You can "solve" the first problem by establishing a limited number of database application servers (simple WCF endpoints) which carry out database communications on behalf of your web server. Each WCF database application server serves a known pool of customer connections (Eastern Region go to Server A, Western Region go to Server B) which means a very high likelihood of a connection pool hit for any given request. This also allows you to scale access to the database separately to access to HTML rendering web servers (the database is your most critical performance bottleneck so this might not be a bad thing).
A second solution is to use content specific routing via a NLB router. These route traffic based on content and allow you to segment your web server tier by customer grouping (Western Region, Eastern Region etc) and each set of web servers therefore has a much smaller number of active connections with a corresponding increase in the likelihood of getting an open and unused connection.
Both these problems are issues with caching generally, the more you scale out as a completely "unsticky" architecture, the less likelihood that any call will hit cached data - whether that is a cached database connection, or read-cached data. Managing user connections to allow for maximum likelihood of a cache hit would be useful to maintain high performance.
Another method of restricting the number of connection pools per app server is to use Application Request Routing (ARR) to divide up your tenants and assign them to subsets of the web tier. This lends itself to a more scalable "pod" architecture where a "pod" is a small collection of web/app servers coupled to a subset of the databases. A good article on this approach is here:
http://azure.microsoft.com/blog/2013/10/31/application-request-routing-in-csf/
If you are building a multi-tenant DB application Azure you should also check-out the new Elastic Scale client libraries that simplify data-dependent routing and facilitate cross-shard queries and management operations. http://azure.microsoft.com/en-us/documentation/articles/sql-database-elastic-scale-documentation-map/
We have an application with approximately 60,000 client machines accessing it. Previously we had a distributed model but we are moving to SaaS by creating a BO Layer and having calls come up into it over the WAN. We use LINQ to Entities to access the database from the BO layer. Our multi-tenant model is federated so that 'enterprises' comprising of multiple stores are on distinct sql servers (which usually has about 200 'enterprises' per server).

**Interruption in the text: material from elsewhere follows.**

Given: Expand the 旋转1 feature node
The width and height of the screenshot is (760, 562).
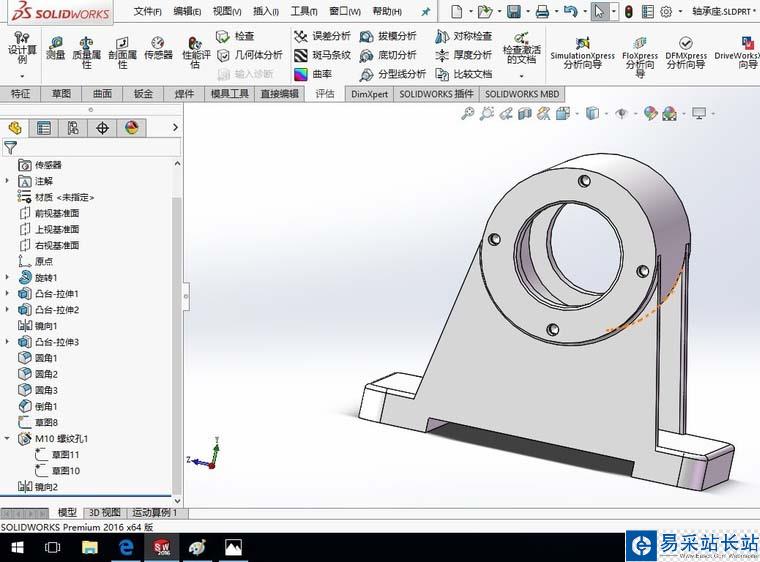Looking at the screenshot, I should 8,278.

Each BO server is dual processor 8 core with HT (32 logicals). IIS is setup to have 32 max worker processes.
The BO layer is working pretty well as each call pulls the connection string associated with that enterprise which then talks to the correct database. The problem I am having though is that we have 1/4 of our clients on and about 15 BO servers, I have noticed that we have 3000+ open connections to each database server and its growing.

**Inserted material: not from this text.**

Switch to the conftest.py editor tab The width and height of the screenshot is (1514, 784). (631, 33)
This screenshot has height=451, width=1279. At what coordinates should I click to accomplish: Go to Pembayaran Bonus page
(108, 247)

Any idea why it is growing like this? What am I supposed to set where to make it re-use connections (connection pooling appears to be on) that will keep it from flooding each db server like this? Any other suggestions?
It could be purely architecture thing.
How many database servers you have in total? And is the problem about workload is heavy on certain database servers but not others?
If that's the case, then probably considering how to partition different enterprise to different database servers will help. Or further partition data in heavy loaded database servers. Another technical is to vertical partition different tables for enterprises to different databases given no joins across vertical partitioned tables.